# 4x4 Hoya Method walk through Solves



## Joey VOV (Oct 28, 2013)

Not too many walk thorughs on youtube so I decided I would make one.
Please give me tips and such so I can see things differently, thanks.\
Yes, this is the main method I use.


----------



## aceofspades98 (Oct 28, 2013)

You are pretty good, better than me.


----------



## Clarkeeyyy (Oct 28, 2013)

We need to race. Also, at 2:35 you could do a D' L' D, to insert the oriented orange piece, and then just U2 Rw U' Rw'. #Hoya4lyfe.


----------



## Renslay (Oct 28, 2013)

Why there is no information about Hoya in speedsolving wiki?
(Apart from the obvious, i.e., no one wrote it yet.)


----------



## TDM (Oct 28, 2013)

Renslay said:


> Why there is no information about Hoya in speedsolving wiki?


Idk. There should be.
I like Hoya, and I used to use it when there was an easier Red/Orange/Green/Blue centre (about 2/3 of the time), and I'd use Yau if there was an easy Yellow/White (1/3). But eventually, I decided it would be better to just use one method and I switched to Yau.


----------



## Robert-Y (Oct 28, 2013)

Renslay said:


> Why there is no information about Hoya in speedsolving wiki?
> (Apart from the obvious, i.e., no one wrote it yet.)


Jong-Ho Jeong doesn't post here, and he's the creator. Maybe his english isn't that good enough, so there aren't any decent english tutorials available at the moment... Also he's the only guy I know who is particularly fast with the method


----------



## Joey VOV (Oct 28, 2013)

Clarkeeyyy said:


> We need to race. Also, at 2:35 you could do a D' L' D, to insert the oriented orange piece, and then just U2 Rw U' Rw'. #Hoya4lyfe.


It would be pretty cool to race, I am a noob with it but cant you do that on twisttheweb? something like that..
============================================================
Directions:
**a)** In the Hoya method thread, who is named as the creator of the method?
**b)** List every distinct username that posts in the Hoya method thread.

Data shown:
============================================================
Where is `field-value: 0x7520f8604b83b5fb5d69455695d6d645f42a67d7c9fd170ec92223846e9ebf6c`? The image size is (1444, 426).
============================================================
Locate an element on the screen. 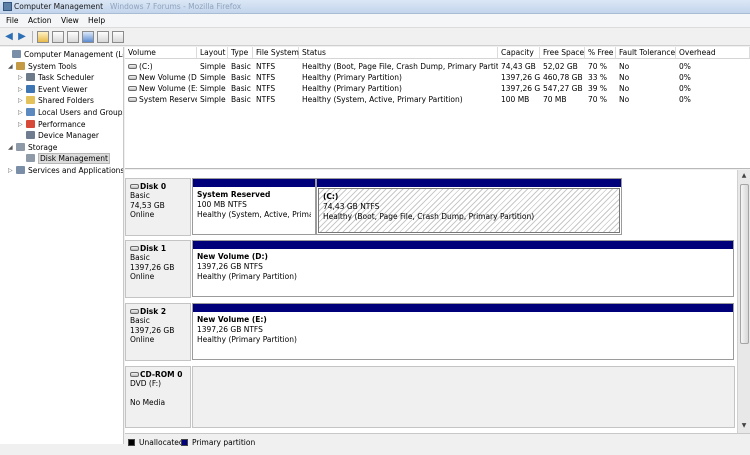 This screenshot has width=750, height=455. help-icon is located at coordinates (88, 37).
============================================================
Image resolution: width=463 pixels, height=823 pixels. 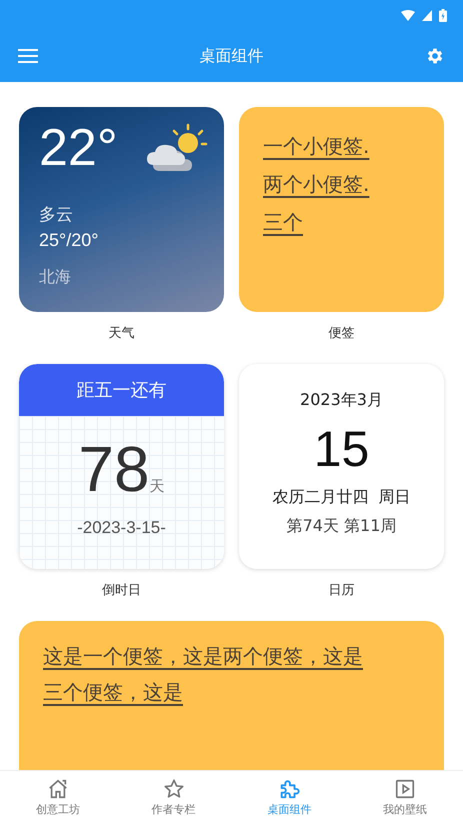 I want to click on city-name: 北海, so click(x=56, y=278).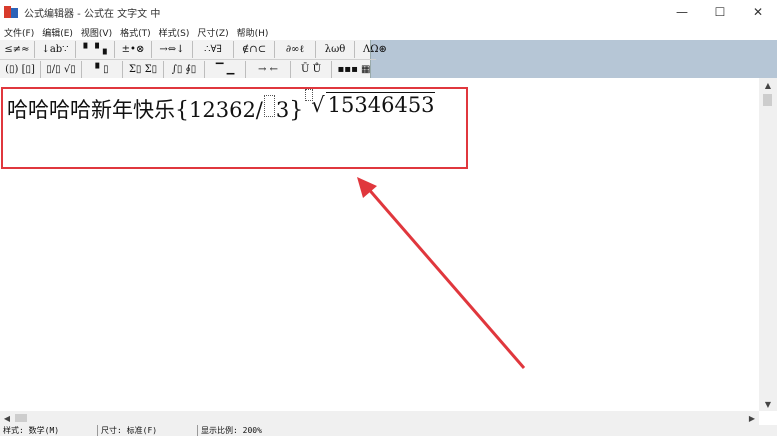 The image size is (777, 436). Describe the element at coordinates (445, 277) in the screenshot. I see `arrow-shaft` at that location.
============================================================
Responses to the exercise:
**a)** Jong-Ho Jeong

**b)** Joey VOV, aceofspades98, Clarkeeyyy, Renslay, TDM, Robert-Y